The media conglomerate posted net income of $2.23 billion, or 94 cents per share, up from $738 million, or 28 cents per share, in the year-ago period.
While a good deal of that growth came courtesy of a $1.38 billion lift in “other” income—a catch-all that includes gains made on the sale of its 49 percent investment in the NDS business—the cable business was particularly robust in Q1.
Operating income at the cable unit soared 23 percent to $953 million, thanks to heavy spending on Fox News Channel, FX and the Fox Cable RSNs. Spurred by an 8 percent increase in ad sales and a 16 percent improvement in affiliate fees, total cable revenue was up 16 percent to $2.45 billion.
A glance at the ratings suggests that Fox News was responsible for a good deal of the cable unit’s momentum. FNC finished the July 1-Sept. 30 quarter ranked fourth among all ad-supported cable nets, averaging 1.96 million total viewers in prime time, up 5 percent from last year.
While FNC slipped 12 percent in the core news demo, averaging a nightly draw of 388,000 adults 25-to-54, it easily topped rivals MSNBC (296,000, up 20 percent) and CNN (186,000, down 15 percent).
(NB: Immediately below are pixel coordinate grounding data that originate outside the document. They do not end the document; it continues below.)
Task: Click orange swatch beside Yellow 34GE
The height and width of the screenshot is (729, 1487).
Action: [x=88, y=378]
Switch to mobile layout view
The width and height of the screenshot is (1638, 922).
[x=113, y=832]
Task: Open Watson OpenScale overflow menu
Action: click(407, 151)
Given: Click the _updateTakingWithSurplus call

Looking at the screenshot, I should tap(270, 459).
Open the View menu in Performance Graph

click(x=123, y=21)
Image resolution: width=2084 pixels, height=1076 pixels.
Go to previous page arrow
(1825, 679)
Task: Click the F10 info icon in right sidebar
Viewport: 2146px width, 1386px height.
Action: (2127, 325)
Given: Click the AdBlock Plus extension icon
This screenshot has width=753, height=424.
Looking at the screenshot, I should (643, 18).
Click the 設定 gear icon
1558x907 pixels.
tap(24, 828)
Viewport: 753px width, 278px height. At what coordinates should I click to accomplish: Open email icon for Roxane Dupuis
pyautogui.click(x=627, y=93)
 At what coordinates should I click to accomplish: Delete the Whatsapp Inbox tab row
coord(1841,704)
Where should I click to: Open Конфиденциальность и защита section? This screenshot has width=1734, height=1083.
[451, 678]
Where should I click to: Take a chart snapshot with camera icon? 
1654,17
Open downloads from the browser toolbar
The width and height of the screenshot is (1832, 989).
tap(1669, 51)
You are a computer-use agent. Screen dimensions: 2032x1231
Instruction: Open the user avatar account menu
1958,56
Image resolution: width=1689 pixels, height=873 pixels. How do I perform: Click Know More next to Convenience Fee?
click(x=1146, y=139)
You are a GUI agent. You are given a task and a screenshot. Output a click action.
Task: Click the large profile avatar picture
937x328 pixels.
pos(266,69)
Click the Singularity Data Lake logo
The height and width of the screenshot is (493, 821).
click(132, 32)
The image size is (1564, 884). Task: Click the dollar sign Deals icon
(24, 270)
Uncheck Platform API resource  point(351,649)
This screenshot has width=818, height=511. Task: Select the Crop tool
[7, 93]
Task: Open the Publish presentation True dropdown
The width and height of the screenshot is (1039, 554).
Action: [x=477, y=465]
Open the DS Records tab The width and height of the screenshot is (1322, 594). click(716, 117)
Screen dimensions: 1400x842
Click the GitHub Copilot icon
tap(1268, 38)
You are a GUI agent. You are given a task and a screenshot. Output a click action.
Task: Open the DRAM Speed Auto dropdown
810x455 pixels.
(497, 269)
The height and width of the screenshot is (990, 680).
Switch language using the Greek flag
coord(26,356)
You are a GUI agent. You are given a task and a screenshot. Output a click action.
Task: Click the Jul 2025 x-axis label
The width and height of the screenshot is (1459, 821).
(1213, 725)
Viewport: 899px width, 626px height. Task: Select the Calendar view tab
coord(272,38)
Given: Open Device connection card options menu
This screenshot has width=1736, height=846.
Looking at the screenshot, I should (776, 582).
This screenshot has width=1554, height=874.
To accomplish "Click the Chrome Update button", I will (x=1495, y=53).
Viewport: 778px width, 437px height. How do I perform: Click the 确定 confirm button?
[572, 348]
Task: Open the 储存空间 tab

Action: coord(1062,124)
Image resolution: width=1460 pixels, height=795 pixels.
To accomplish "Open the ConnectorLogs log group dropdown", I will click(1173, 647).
Ratings are based on Nielsen’s live-plus-seven-day ratings data blended with two weeks of live-same-day numbers.
FX did its share of the heavy lifting, finishing sixth among all cable nets in the crucial 18-to-49 demo thanks to original series such as Sons of Anarchy, Anger Management, the off-net acquisition Two and a Half Men, college football and a film library that includes titles like Iron Man, Taken and Avatar.
Now in its fifth season on FX, Sons of Anarchy regularly beats even the broadcast competition in its Tuesday 10 p.m. time slot. The most recent installment (Oct. 30) of Kurt Sutter’s outlaw drama averaged 4.59 million viewers and a 2.5 in the dollar demo, thumping CBS’s new mobster strip Vegas, which drew a 1.7 rating opposite Sons.
Growth was much less florid at the Fox broadcasting unit, as competition from NBC’s coverage of the 2012 London Summer Olympics tore a ragged chunk out of the ad sales marketplace.
Total revenue at the TV unit was up 4 percent in the quarter to $959 million, thanks to strong retransmission consent growth and some $40 million in political ad spending. Fox ad sales were impacted by the Olympics and lower prime time ratings in general.
News Corp. chief operating officer Chase Carey told analysts that the broadcast and cable nets are likely to show improved growth in the current quarter, adding that scatter at Fox is coming in at “a modest premium versus the upfront.” Cable scatter rates are slightly higher, Carey said.
“I’m not saying that this quarter is rockin’ and rollin’; I’m just saying it’s a bit better than it was last quarter,” Carey said, before reiterating that scatter dollars are continuing to come in closer and closer to air-date.
As for Fox’s disappointing ratings thus far in the 2012-13 broadcast season, Carey acknowledged that the deliveries were below his expectations. Through the first six weeks of the campaign, Fox is averaging a 2.5 in the 18-to-49 demo, putting it in a tie for third place with ABC. A year ago at this time, Fox was leading the pack with a 3.6 rating.
With a six-week average delivery of 7.18 million viewers, Fox is down 30 percent in total reach.
“I think there is no question that you are seeing an ongoing change in how people are viewing this content,” Carey said. “We need to continue to work with Nielsen and others to figure out how to measure that [non-linear] viewership. … The business has changed.”